┏━━

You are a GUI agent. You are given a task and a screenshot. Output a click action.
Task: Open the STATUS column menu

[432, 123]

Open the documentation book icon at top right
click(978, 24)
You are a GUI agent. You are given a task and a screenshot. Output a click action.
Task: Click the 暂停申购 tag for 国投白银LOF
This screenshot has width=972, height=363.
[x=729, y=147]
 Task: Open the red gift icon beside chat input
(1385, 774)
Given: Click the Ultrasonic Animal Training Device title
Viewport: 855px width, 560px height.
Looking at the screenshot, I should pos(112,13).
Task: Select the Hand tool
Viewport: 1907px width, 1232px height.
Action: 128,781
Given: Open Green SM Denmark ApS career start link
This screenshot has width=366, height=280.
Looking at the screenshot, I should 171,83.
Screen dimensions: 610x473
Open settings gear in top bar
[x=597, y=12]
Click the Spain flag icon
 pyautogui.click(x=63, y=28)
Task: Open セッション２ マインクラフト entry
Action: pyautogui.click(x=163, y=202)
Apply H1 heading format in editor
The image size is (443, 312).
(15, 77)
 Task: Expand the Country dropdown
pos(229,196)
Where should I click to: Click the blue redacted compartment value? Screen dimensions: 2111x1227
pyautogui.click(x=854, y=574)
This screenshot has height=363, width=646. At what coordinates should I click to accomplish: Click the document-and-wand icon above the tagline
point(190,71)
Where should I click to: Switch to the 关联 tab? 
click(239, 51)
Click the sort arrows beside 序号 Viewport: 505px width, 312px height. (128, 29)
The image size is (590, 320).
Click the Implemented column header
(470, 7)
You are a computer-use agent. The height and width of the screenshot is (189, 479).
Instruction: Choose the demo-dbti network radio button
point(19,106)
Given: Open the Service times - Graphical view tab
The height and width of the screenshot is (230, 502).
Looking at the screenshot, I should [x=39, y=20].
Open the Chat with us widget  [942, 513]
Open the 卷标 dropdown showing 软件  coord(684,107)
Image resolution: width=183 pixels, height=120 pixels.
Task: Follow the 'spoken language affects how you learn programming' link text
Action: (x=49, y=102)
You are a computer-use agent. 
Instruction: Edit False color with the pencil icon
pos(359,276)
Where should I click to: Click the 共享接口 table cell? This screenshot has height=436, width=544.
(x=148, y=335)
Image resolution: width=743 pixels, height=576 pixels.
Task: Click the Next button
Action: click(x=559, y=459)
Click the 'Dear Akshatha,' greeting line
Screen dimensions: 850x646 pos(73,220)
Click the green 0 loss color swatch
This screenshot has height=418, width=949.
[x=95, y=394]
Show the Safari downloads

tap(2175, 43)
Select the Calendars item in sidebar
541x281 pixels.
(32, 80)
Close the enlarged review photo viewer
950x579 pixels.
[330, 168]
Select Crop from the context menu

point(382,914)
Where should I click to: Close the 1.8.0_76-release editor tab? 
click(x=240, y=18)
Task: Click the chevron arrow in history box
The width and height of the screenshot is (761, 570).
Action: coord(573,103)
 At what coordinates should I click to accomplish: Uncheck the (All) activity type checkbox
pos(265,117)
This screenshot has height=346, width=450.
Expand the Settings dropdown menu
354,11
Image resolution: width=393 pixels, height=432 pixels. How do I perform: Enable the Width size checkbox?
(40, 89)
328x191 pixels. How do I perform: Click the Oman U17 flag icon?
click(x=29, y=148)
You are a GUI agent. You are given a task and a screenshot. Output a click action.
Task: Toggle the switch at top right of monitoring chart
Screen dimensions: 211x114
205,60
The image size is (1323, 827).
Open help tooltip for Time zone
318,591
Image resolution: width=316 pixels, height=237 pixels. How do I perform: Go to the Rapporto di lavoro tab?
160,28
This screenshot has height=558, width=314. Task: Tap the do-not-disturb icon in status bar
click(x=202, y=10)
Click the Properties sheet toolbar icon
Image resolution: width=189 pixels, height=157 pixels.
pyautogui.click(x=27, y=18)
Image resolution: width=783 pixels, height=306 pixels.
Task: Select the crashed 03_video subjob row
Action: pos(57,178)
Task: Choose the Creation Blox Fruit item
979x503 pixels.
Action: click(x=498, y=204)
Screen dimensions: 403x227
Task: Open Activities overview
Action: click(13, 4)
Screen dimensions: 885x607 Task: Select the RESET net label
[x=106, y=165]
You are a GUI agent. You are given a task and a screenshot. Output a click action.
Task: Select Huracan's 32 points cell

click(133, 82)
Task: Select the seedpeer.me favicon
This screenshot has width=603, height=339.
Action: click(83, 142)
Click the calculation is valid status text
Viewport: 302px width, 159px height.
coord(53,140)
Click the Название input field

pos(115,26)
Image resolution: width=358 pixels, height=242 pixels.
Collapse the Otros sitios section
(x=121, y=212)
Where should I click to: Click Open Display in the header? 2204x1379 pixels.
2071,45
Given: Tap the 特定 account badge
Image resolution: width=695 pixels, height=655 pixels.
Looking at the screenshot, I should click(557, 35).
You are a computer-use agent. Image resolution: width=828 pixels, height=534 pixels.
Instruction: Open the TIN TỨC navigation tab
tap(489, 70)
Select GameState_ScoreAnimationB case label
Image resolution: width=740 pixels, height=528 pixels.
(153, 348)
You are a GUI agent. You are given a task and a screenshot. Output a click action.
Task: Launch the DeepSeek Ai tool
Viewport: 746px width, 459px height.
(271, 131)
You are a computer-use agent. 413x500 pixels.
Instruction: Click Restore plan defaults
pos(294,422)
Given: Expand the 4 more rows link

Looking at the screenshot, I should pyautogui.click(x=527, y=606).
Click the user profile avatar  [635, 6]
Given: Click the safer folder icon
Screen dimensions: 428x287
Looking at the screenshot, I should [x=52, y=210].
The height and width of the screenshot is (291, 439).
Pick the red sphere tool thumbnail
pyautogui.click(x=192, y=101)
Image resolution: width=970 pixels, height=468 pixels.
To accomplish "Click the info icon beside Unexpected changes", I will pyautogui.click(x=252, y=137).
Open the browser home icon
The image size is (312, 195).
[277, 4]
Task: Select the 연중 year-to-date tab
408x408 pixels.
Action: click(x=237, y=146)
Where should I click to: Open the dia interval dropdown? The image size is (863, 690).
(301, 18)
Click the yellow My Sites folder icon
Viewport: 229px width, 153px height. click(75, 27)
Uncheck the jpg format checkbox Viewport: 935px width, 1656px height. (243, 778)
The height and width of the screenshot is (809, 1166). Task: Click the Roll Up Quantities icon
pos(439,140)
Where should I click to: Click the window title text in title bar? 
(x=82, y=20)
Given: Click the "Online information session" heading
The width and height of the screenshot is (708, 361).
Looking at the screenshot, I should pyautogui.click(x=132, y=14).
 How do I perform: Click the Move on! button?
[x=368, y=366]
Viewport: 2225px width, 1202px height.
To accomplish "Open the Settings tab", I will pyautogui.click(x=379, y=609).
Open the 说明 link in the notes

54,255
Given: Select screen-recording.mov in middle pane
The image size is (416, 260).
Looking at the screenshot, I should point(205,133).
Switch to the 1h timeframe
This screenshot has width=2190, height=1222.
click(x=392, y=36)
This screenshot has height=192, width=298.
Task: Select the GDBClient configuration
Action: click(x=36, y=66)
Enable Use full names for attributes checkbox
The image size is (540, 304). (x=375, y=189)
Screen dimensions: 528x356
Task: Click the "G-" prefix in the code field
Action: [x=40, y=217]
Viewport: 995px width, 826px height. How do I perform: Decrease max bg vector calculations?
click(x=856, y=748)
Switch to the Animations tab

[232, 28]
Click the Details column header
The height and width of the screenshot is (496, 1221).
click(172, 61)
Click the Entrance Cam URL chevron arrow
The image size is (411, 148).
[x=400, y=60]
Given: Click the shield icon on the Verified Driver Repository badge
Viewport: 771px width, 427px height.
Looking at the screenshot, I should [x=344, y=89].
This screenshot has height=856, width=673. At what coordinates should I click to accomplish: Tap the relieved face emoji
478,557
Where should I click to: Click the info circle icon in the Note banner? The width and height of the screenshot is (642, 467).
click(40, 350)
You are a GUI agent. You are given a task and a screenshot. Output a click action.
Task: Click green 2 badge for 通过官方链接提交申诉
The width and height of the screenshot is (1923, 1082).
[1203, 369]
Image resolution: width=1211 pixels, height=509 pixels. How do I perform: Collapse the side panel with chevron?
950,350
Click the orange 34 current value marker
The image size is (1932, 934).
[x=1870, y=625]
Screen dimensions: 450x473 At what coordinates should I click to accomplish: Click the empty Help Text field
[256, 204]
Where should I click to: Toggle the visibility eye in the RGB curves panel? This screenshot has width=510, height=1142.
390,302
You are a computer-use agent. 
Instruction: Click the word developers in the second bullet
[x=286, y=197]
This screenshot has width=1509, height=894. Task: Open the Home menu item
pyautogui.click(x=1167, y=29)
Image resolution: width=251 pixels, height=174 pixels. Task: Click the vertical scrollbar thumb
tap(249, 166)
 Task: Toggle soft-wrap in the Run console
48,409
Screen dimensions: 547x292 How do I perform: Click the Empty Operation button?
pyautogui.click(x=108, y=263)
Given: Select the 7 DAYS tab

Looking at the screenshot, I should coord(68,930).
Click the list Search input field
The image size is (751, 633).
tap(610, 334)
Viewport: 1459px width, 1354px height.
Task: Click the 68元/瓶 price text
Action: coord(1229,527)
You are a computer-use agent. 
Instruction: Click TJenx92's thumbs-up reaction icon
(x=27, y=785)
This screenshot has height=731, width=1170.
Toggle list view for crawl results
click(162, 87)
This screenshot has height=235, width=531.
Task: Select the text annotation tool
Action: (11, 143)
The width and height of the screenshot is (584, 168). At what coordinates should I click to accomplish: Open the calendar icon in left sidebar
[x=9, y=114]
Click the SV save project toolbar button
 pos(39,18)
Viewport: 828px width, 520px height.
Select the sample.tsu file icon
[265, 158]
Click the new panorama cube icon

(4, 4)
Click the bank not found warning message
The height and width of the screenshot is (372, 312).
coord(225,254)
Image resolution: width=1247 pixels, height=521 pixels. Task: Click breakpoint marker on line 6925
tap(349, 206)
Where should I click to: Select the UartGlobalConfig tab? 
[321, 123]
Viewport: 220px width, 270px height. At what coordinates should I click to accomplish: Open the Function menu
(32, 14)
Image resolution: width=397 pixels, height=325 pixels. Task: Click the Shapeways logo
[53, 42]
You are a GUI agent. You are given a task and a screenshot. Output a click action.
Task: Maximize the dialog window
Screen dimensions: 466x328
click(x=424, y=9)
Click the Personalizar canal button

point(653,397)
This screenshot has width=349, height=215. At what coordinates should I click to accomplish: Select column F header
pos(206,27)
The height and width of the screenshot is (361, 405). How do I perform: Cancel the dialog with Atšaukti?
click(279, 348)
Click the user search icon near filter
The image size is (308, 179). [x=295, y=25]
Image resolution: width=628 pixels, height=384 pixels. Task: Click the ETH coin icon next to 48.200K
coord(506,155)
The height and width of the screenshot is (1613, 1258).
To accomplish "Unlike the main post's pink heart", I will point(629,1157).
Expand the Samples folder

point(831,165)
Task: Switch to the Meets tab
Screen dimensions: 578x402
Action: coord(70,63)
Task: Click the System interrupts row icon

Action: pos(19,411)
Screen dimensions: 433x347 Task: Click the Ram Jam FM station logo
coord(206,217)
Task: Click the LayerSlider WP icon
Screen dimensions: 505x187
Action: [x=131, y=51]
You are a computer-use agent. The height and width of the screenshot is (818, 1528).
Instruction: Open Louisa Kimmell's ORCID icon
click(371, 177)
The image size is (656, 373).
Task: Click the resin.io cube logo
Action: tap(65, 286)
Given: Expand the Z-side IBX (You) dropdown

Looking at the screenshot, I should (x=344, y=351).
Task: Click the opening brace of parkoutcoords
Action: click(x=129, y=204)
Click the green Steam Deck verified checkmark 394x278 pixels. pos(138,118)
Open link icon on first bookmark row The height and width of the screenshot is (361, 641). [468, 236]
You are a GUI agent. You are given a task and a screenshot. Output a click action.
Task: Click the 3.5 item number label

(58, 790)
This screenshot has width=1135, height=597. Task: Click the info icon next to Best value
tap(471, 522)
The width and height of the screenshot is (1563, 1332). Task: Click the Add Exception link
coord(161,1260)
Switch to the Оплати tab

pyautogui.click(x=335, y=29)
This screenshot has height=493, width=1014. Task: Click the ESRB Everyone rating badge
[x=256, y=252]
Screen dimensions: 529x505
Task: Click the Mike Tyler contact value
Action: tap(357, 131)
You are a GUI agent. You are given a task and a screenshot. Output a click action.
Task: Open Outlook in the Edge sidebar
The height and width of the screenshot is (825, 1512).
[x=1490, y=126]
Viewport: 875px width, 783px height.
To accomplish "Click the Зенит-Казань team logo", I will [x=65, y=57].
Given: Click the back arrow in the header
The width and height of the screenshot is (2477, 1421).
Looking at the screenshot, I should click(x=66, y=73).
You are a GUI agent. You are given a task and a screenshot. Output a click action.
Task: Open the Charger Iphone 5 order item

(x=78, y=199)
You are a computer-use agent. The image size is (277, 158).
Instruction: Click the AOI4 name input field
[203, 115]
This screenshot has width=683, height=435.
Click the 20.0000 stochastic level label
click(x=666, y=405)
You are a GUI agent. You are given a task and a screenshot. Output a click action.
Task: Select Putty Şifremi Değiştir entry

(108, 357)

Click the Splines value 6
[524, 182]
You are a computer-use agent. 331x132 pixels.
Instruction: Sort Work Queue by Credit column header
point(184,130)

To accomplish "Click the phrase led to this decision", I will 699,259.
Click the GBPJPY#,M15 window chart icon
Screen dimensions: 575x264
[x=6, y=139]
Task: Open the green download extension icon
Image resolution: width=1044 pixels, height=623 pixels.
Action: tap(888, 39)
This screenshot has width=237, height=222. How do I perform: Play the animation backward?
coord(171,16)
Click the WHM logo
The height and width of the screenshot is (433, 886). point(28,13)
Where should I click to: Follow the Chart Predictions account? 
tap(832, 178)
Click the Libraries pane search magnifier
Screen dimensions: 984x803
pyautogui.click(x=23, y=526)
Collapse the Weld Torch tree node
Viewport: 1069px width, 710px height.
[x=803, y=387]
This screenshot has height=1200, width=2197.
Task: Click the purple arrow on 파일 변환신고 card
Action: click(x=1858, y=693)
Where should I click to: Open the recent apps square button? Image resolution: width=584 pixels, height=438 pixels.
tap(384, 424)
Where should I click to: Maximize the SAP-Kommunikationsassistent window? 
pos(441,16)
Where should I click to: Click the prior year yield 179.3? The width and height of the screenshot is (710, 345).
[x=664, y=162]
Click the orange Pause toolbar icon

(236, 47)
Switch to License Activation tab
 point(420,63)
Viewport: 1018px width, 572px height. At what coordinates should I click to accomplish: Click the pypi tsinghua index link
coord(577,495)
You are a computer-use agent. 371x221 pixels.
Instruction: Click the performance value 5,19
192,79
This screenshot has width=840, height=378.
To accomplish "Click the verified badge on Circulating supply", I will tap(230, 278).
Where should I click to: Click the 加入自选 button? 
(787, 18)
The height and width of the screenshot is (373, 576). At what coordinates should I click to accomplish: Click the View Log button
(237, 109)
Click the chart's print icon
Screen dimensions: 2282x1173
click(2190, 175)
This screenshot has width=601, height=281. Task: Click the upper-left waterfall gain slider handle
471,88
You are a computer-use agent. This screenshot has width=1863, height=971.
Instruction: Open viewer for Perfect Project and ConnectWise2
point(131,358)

┗━━

■ WHAT YOU NEED TO DO ■
Copy everything from the line containing "Where should I click to: Open the dia" down to the line containing "pos(439,140)", character for character.

■ RESPONSE TO THIS TASK ■
Where should I click to: Open the dia interval dropdown? The image size is (863, 690).
(301, 18)
Click the yellow My Sites folder icon
Viewport: 229px width, 153px height. click(75, 27)
Uncheck the jpg format checkbox Viewport: 935px width, 1656px height. (243, 778)
The height and width of the screenshot is (809, 1166). Task: Click the Roll Up Quantities icon
pos(439,140)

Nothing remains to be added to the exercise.